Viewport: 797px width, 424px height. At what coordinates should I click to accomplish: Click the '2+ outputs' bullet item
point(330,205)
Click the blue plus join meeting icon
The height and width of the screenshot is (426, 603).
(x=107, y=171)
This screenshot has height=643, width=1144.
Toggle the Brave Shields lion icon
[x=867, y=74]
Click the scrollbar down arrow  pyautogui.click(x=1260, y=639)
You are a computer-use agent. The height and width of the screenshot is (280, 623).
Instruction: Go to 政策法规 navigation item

--- WHAT IS NEEDED ---
Rewrite all of the material above as a numbered list with one line per item, and leave out any blank lines.

--- TASK RESPONSE ---
1. Viewport: 797px width, 424px height. At what coordinates should I click to accomplish: Click the '2+ outputs' bullet item
2. point(330,205)
3. Click the blue plus join meeting icon
4. The height and width of the screenshot is (426, 603).
5. (x=107, y=171)
6. This screenshot has height=643, width=1144.
7. Toggle the Brave Shields lion icon
8. [x=867, y=74]
9. Click the scrollbar down arrow  pyautogui.click(x=1260, y=639)
10. You are a computer-use agent. The height and width of the screenshot is (280, 623).
11. Instruction: Go to 政策法规 navigation item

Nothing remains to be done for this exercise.